Stated exercise = Retype every line of the material below word for word, leaving out the pictures.

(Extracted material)
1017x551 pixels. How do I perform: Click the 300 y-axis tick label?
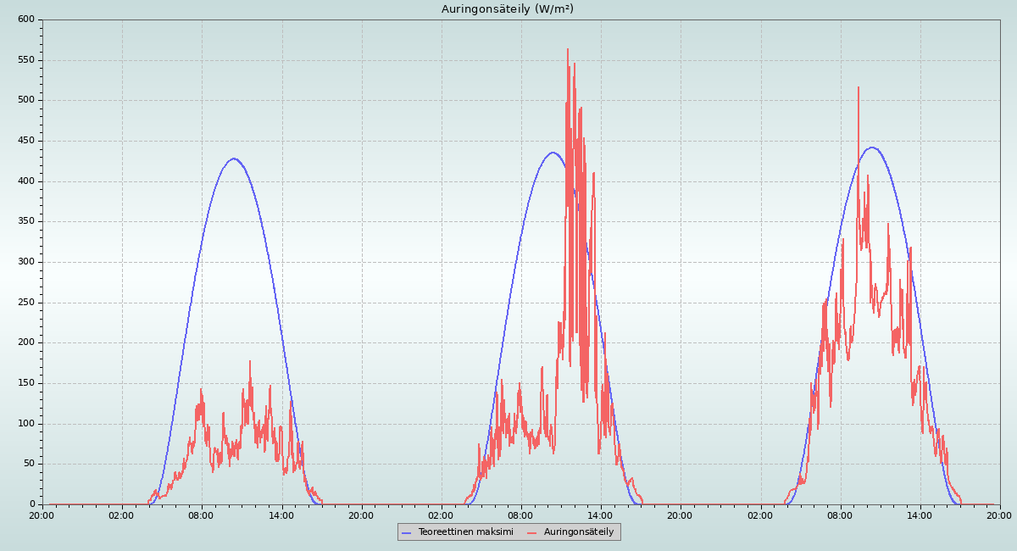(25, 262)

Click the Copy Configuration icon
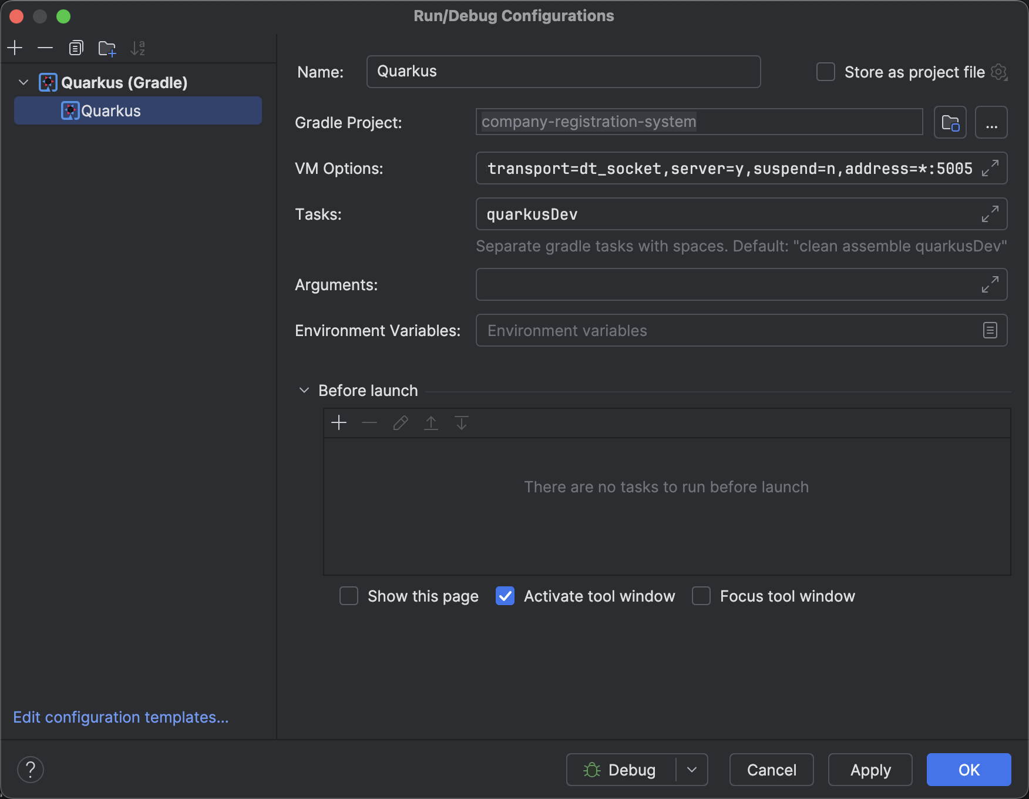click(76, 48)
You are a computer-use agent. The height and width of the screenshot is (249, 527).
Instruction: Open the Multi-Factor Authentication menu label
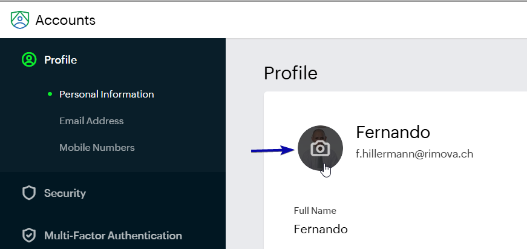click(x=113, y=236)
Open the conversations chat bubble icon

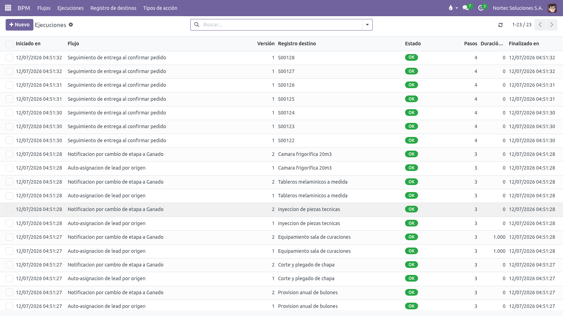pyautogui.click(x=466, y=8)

Written response =
1017x551 pixels. How do I perform: Click the 300 y-axis tick label?
(25, 262)

Click the Copy Configuration icon
click(76, 48)
You are a computer-use agent. The height and width of the screenshot is (249, 527).
Instruction: Open the Multi-Factor Authentication menu label
click(x=113, y=236)
Open the conversations chat bubble icon

pyautogui.click(x=466, y=8)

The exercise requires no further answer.